§ Problem requirements: Please copy out the entries below exactly, beginning with the line that contains "Where should I click to: Click the" and ending with the line that contains "Task: Click the Learn why link", and include nothing outside that span.

[Stored dataset items]
*-*-*

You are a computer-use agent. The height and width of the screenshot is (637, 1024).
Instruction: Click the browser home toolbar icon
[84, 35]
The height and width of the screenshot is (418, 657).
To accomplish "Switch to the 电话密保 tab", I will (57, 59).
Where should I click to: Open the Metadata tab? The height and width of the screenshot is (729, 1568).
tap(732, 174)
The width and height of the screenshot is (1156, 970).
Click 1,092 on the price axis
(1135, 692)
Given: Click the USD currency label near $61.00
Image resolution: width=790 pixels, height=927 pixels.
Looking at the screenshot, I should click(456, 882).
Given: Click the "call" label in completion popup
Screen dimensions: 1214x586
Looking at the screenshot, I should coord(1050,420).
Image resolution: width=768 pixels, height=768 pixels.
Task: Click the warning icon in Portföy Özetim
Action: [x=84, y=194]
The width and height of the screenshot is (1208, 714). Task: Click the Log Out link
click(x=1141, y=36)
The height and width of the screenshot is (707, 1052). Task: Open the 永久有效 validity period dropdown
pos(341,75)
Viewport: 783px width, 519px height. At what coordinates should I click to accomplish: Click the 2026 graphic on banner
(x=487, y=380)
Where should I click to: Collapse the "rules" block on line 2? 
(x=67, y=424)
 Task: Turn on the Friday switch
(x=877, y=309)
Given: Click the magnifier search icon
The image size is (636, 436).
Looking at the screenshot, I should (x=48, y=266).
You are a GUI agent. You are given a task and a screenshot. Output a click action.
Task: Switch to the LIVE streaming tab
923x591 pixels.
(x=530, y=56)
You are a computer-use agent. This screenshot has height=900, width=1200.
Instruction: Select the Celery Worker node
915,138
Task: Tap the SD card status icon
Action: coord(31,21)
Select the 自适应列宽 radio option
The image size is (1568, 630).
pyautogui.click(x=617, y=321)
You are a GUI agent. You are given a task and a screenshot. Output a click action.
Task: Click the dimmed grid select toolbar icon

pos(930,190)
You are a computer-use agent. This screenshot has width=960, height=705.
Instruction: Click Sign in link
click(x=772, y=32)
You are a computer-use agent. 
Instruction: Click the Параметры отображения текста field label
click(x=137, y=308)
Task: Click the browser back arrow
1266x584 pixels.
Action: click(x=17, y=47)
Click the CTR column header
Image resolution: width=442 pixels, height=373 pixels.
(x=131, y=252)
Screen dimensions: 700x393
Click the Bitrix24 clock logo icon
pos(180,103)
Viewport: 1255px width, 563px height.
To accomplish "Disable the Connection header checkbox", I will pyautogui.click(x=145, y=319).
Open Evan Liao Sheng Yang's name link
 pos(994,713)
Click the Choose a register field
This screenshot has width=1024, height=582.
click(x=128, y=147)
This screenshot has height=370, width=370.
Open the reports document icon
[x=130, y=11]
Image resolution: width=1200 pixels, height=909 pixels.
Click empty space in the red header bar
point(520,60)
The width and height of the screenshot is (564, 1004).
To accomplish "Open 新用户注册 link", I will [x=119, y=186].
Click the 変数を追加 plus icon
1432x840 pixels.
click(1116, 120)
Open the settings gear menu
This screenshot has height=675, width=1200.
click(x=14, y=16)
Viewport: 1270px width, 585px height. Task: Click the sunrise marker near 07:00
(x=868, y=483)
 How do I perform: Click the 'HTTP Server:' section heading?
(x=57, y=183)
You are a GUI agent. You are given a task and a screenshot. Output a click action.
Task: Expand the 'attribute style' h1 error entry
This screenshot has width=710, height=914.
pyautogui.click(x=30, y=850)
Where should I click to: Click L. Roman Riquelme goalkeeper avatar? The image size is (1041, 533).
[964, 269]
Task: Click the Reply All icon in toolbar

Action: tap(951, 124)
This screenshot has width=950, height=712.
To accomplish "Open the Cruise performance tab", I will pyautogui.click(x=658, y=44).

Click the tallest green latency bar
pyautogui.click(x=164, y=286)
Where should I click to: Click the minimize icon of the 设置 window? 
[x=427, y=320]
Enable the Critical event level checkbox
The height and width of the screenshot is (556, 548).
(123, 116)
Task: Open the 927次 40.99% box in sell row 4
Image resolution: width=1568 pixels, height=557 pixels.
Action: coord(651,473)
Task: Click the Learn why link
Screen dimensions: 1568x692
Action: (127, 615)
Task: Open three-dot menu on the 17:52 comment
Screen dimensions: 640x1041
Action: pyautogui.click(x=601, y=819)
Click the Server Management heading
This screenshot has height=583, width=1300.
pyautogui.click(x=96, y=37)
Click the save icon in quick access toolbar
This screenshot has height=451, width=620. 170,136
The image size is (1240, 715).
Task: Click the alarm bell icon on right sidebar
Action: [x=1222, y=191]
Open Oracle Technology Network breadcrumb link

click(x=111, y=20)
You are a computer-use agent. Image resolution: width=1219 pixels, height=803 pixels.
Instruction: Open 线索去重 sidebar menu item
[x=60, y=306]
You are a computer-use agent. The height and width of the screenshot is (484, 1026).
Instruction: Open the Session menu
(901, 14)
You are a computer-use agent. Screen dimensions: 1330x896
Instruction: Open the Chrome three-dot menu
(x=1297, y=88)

*-*-*

§ Exercise output:
Where should I click to: Click the minimize icon of the 设置 window? 
[x=427, y=320]
Enable the Critical event level checkbox
The height and width of the screenshot is (556, 548).
(123, 116)
Task: Open the 927次 40.99% box in sell row 4
Image resolution: width=1568 pixels, height=557 pixels.
Action: coord(651,473)
Task: Click the Learn why link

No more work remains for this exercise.